5. Feedback Competence
Feedback is one of the most underdeveloped leadership skills, despite being one of the most impactful.
Effective feedback is timely, specific, and respectful. It reinforces strengths, addresses gaps, and keeps performance aligned without damaging relationships. Research across education and workforce development consistently ranks interpersonal feedback as a top leadership competency.
L&D can support this by normalizing feedback as an ongoing process, not a formal event. Practice matters here. This is why iSpeak customers are choosing to implement iSpeak AI Role Plays with AI Coaching. Leaders need opportunities to rehearse feedback conversations and receive coaching on delivery.
6. Interpersonal Adaptability
Today’s leaders communicate across generations, cultures, personalities, and increasingly, digital environments.
Studies on remote and hybrid leadership highlight the need for open, adaptable communication styles. What works in person may fall flat on video. What resonates with one team may disengage another.

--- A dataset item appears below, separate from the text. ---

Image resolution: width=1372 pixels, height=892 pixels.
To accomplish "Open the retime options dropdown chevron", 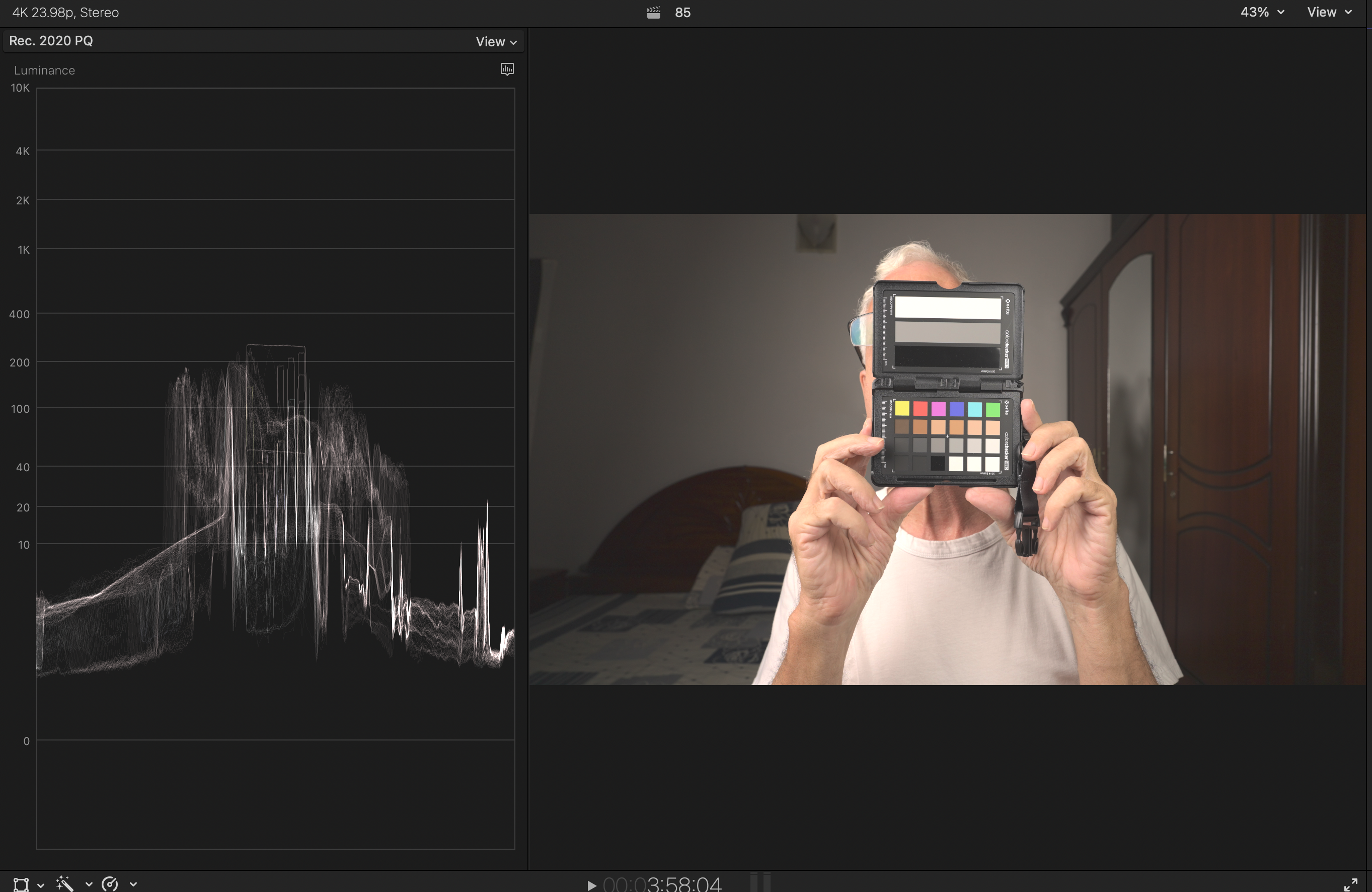I will 133,884.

Interpersonal adaptability is about range. Leaders need to flex their approach without losing authenticity. This includes virtual fluency, cultural awareness, and an understanding of different communication preferences.
What All This Means for L&D
The research is clear. Communication is not one soft skill. It’s a core leadership capability that cuts across emotional, strategic, and operational effectiveness.
For L&D professionals, the opportunity is to stop teaching communication by dumping it all into a single workshop. Instead, start designing development around these distinct, observable skills. When leaders build each skill intentionally, they don’t just communicate better. They lead better.